I had been writing since childhood, but had not given much thought to writing seriously until I saw an e-mail advertisement for Pamelyn Casto's Suddenly Flash Fiction workshop in 2000. I joined her class in 2001, and on a cold winter morning wrote my first serious short story, entitled "Hoarfrost," which included Mom as a character.
Encouraged by the comments of my classmates, I submitted that story to Mindprints, a literary journal from Alan Hancock College in California. To my amazement, it was selected for publication — my very first publication credit.
"Hoarfrost" was the reading I selected for my mother's funeral. The story begins with the narrator's reminiscences about the winters of her childhood, memories of her mother, who took her out to play in the snow. It ends with the revelation of the mother's blindness and the daughter's dread of inheriting the same condition. (In case you're curious, I've reprinted it below this column.)
What I intended was for the mourners to see Mom as my brother and I had seen her — as more of a playmate than an authority figure. Judging from the weeping I heard while I was reading, I think I hit the mark.
This is the power of the written word — to evoke a memory, a feeling, a smell, a sight, a sound, or in this case, a memory of a person who has passed, and to bring it back to the reader. My mother taught me this, too, and for this gift, I will always be grateful.
Hoarfrost
It's not the light through my window that arrests me. It's the scene outside. Strong midwinter sun, dazzling on the clean snow, making vivid shadows for the naked trees. I take my time, drinking in all of the details. I want to make sure I can remember what this looked like.
When I first sat down here early this morning, the bottom of my window was frosted in one of the lovely patterns ice forms from the moisture trapped between the panes, and everything visible outside my window was coated in hoarfrost. That's the winter entertainment on the Hudson River.
On the mornings when it's truly cold — below zero — I take a different route to work than the one I normally navigate, one that takes me south along the river's edge for 15 miles or so. This takes approximately twice as long as my normal trip, but in those spots where the river's open, huge plumes of steam rise up from it, and the hoarfrost in these places is absolutely spectacular, glittering in the sun and making the bare tree limbs achingly beautiful.

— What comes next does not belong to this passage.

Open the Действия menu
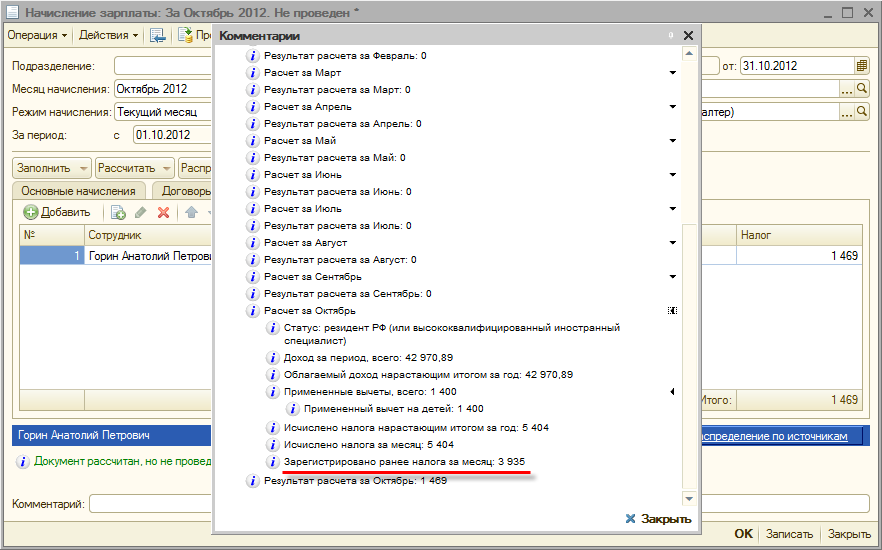This screenshot has width=882, height=550. [x=109, y=35]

Ordinarily, I don't have the patience for this commute. It's slower and more congested, and doesn't spare me the consciousness I need to plan out the day ahead or chew on a solution to my latest personal dilemma. But on mornings like these, the wonders on display supercede anything I may need to consider.
I remember mornings like this from my early childhood, when my mother would take me outside, belt me to a Flexible Flyer and pull me down the road to the mailbox. I remember my nostrils sticking together, the stinging of my cheeks in the cold air, and the itch of the wooly scarf tied around my neck. I remember being so bundled up in heavy winter clothing that it was difficult to move; I remember my mother's good-natured laughter as I tried to walk clumsily back into the house.
I will miss the small moments like the view out my window this morning the most, I think, when my gift of eyesight is gone at last. Yesterday afternoon my doctor told me that I was beginning to lose my vision to complications of diabetes, as my mother and grandmother did before me. I'll have to remember to ask my mother this afternoon if she can still recall in her mind's eye the things she can no longer see.